Discussion
IL-35 has been reported to have a role in liver disease, including viral hepatitis, hepatic fibrosis, liver cirrhosis, chemical-induced liver injury, as well as HCC [10, 14-18]. Additionally, a large amount of HCC is associated with impairment of the proliferation, cytokine production, and cytotoxic effector functions accompanied by a chronic hepatitis virus-specific T cell immune reaction [19]. In this study we found large amounts of IL-35 in HCC patient serum and tumor tissues, which indicated that IL-35 might be involved in HCC initiation and progression. Thus, a better understanding of the relationship between the level of IL-35 expression and the anti-tumor immune changes seemed necessary.
The immune cells and secreted cytokines present in the tumor microenvironment contribute to tumor progression or active repression of tumor development. A total of 1270 DEGs were detected in the tumor and non-tumor tissues. Through online IPA pathway analysis we found that most of the overlapped DEGs were involved in T cell immune activities. Based on our previous work in which over-expressed IL-35 was shown to exert strong inhibition on CD4+T cells through Tregs-derived IL-10, we determined the levels of Foxp3 and IL-10 expression to explore the changes in Tregs [20]. We found that there were higher Foxp3 and IL-10 expression in IL-35 high group cases, which suggested that IL-35 was positively correlated with Tregs frequency and function.
Peripheral and tissue resident CD8+T cells have roles in the anti-tumor effect and IL-35 suppressed cytotoxicity and pro-inflammatory cytokine secretion [21]. Hacohen et al. (17) developed cytolytic activity as a quantitative measure of the activity of tumor-infiltrating lymphocytes, especially CD8+T cells, based on two key effector genes (GZMA and PRF1[22]. In this study we calculated the index “CYT” and detected the level of IFN-γ expression to reflect the cytotoxic status and anti-tumor cytokine secretion capability between the two compared groups. Our results showed that both the cytolytic activity and IFN-γ secretion were significantly decreased when there was a large amount of IL-35 present in the liver microenvironment.
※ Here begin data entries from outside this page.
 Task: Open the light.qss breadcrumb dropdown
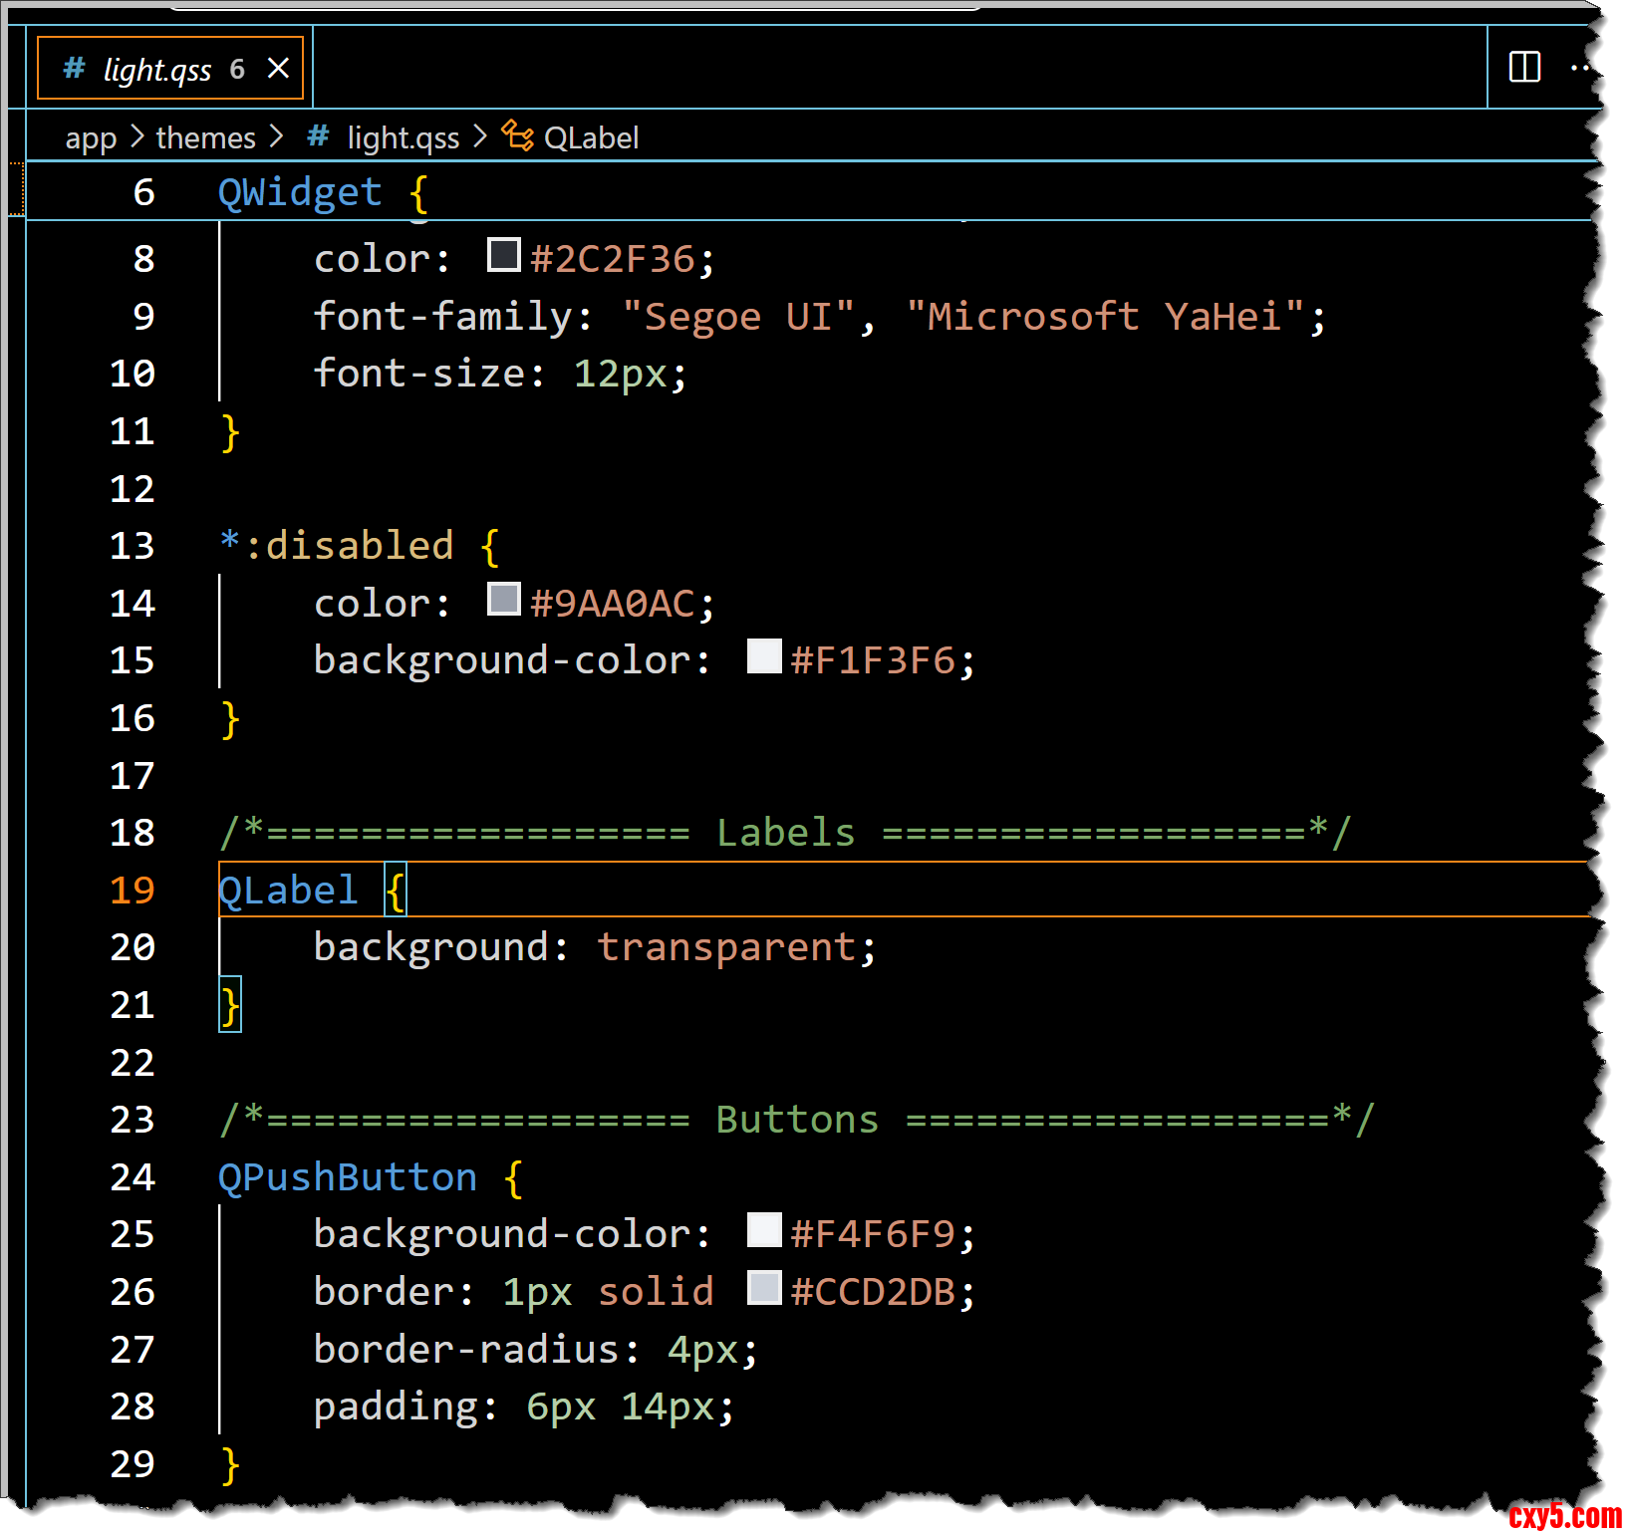pyautogui.click(x=403, y=137)
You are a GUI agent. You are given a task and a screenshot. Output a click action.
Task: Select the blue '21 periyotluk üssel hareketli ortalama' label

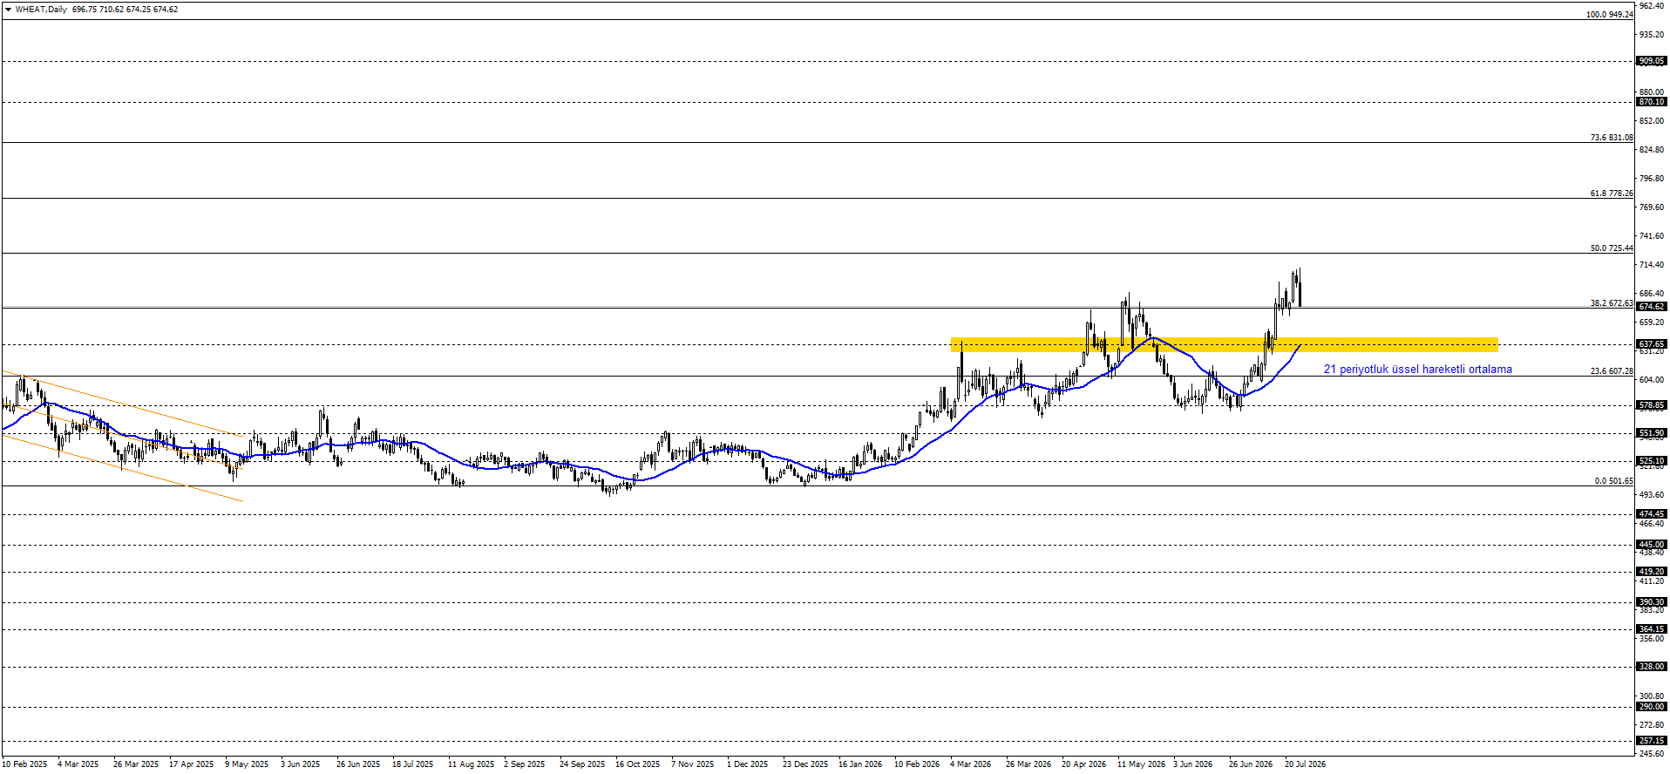click(1418, 370)
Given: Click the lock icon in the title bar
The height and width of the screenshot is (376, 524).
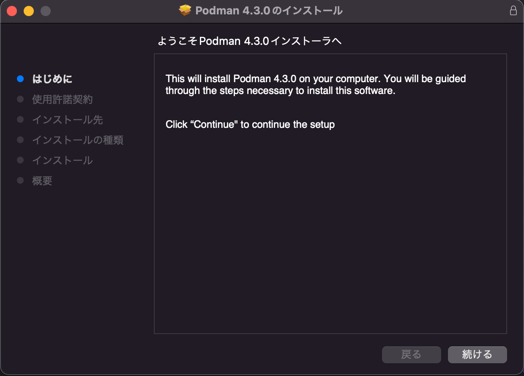Looking at the screenshot, I should point(513,10).
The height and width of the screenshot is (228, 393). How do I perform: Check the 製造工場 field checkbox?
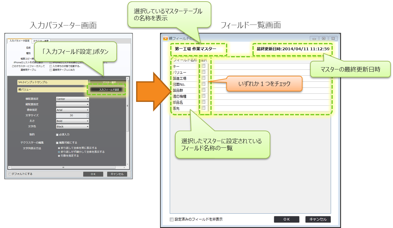(x=203, y=78)
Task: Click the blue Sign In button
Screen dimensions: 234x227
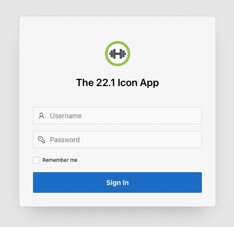Action: pos(117,182)
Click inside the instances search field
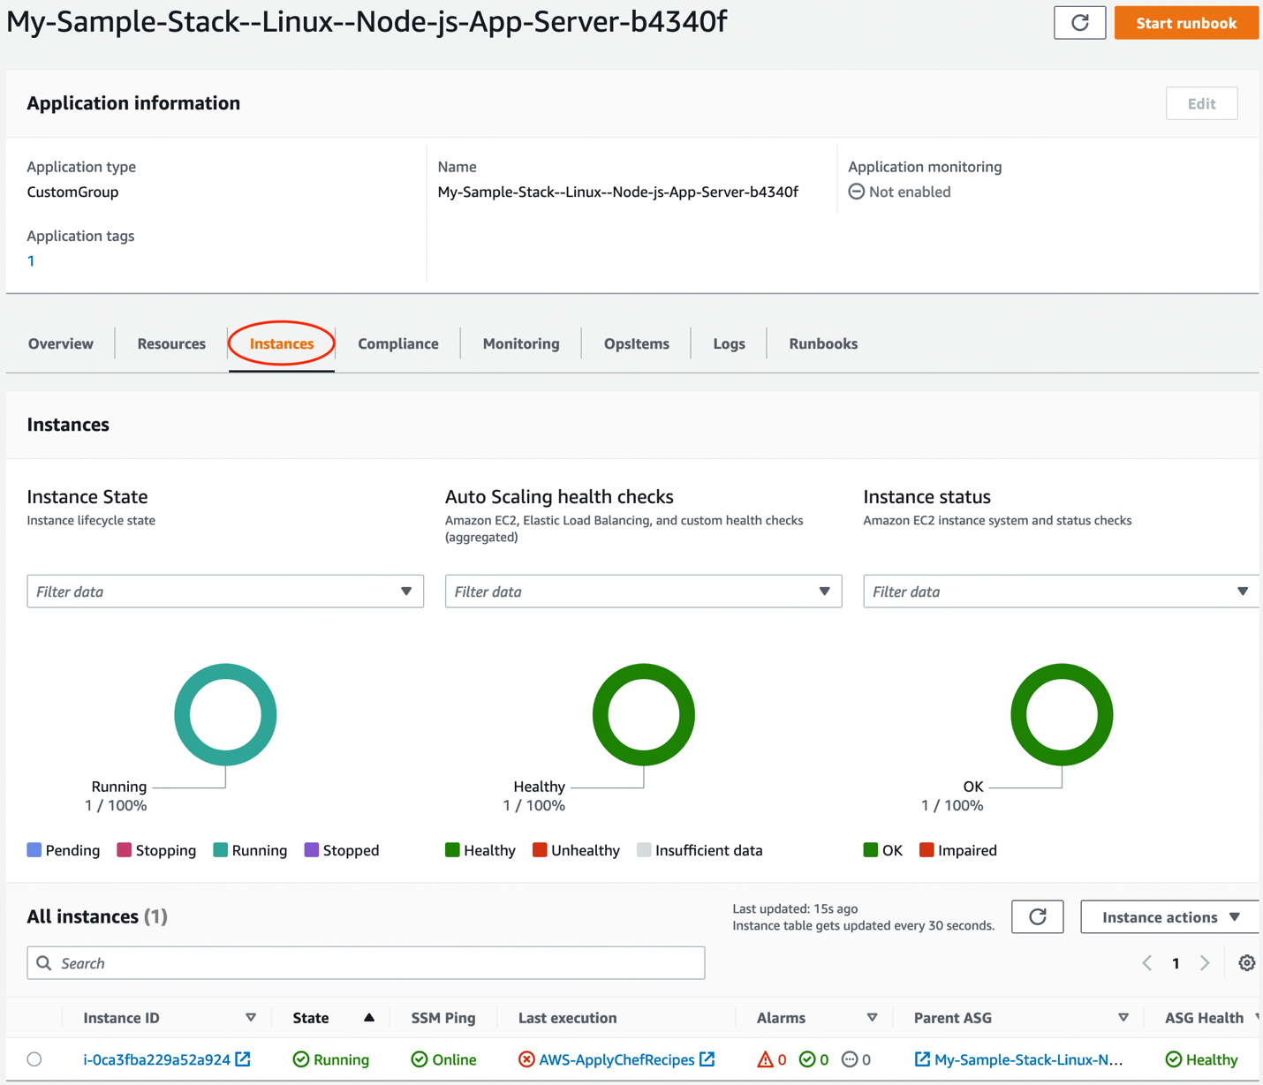1263x1085 pixels. 366,962
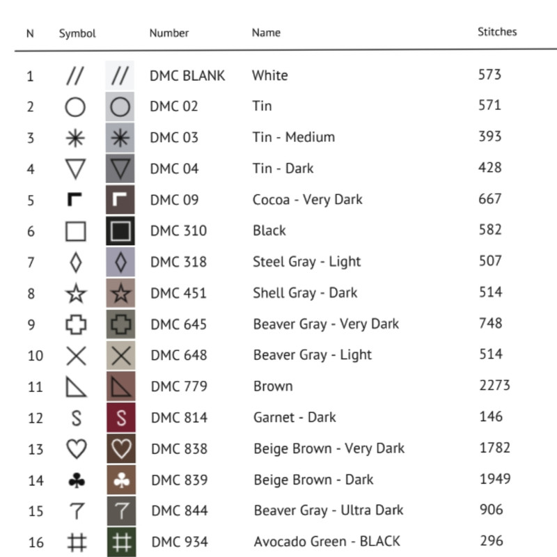Select the DMC 779 number cell

178,386
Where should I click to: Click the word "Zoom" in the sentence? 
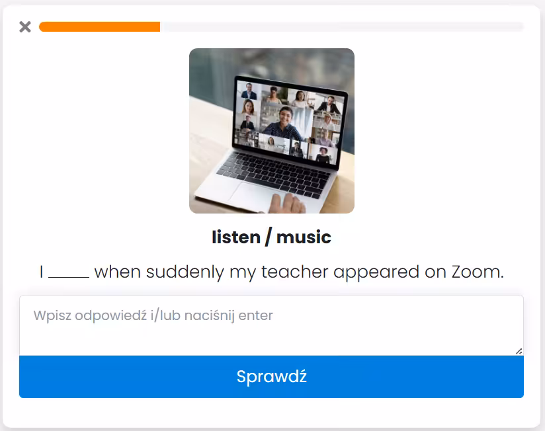475,272
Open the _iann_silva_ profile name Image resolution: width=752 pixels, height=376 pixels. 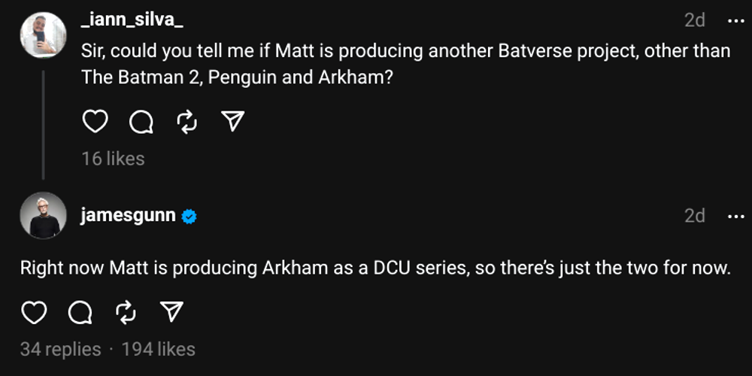tap(132, 20)
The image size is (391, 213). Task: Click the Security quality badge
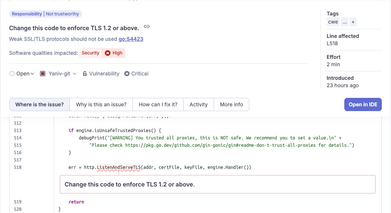point(90,53)
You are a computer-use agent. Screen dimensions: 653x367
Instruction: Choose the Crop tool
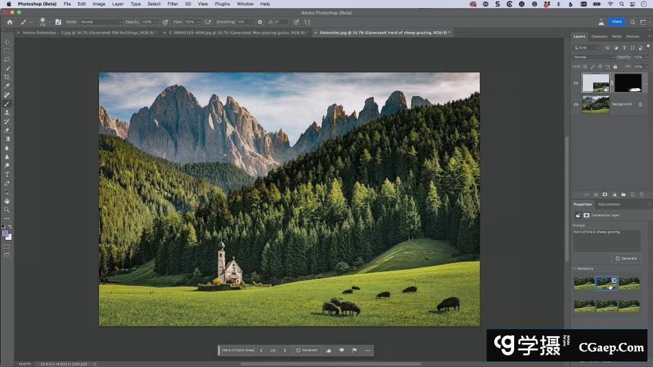tap(7, 77)
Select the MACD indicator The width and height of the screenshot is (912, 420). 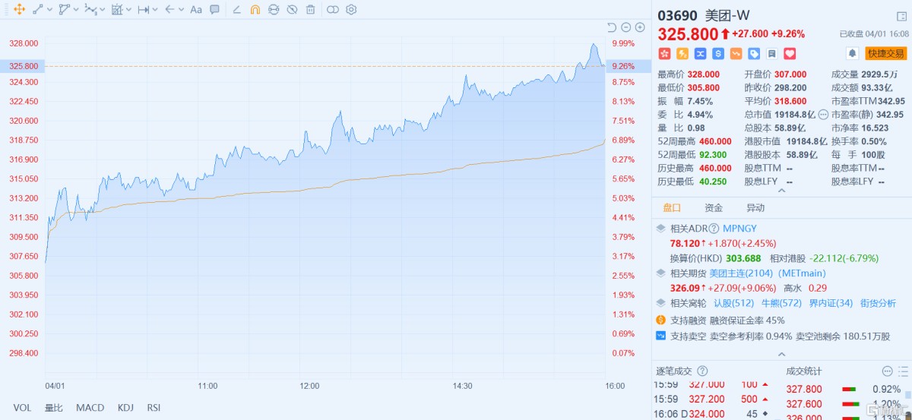click(x=90, y=408)
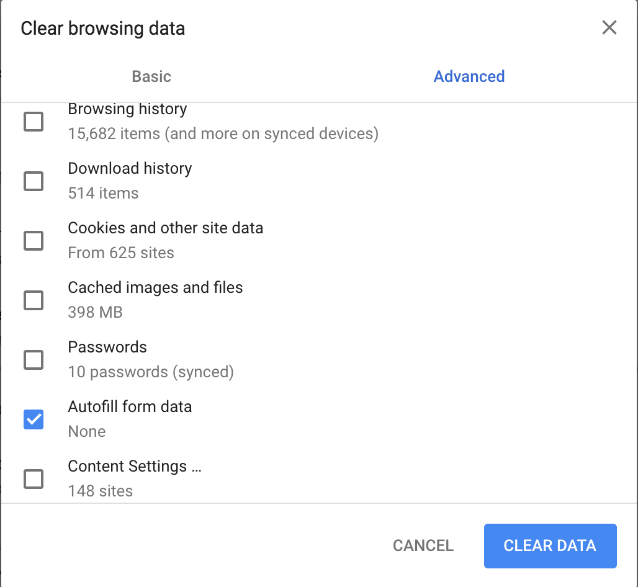Enable the Download history checkbox
The image size is (638, 587).
[x=34, y=181]

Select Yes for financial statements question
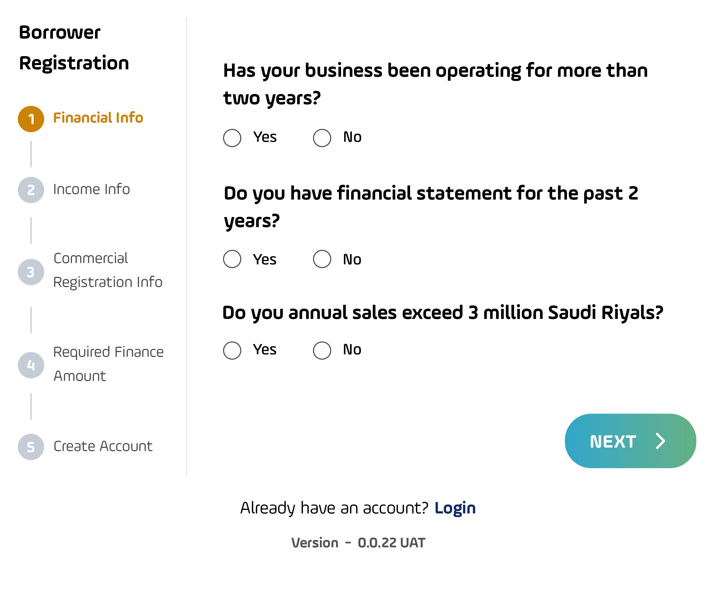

In the past few years, immune inhibitory checkpoints have been increasingly recognized as important elements in the immunosuppression of chronic inflammation and tumor immunity. There are studies that have shown Tregs-derived IL-35 induce CD8+T cell exhaustion that limits effective anti-tumor immunity [13]. We checked the expression of T cell inhibitory receptor to reflect the intratumoral T cell exhaustion status. Our results revealed that both PD1 and LAG3 are highly expressed in the IL-35 high group samples, which indicated that IL-35 might promote inhibitory receptor induction and exhaustion.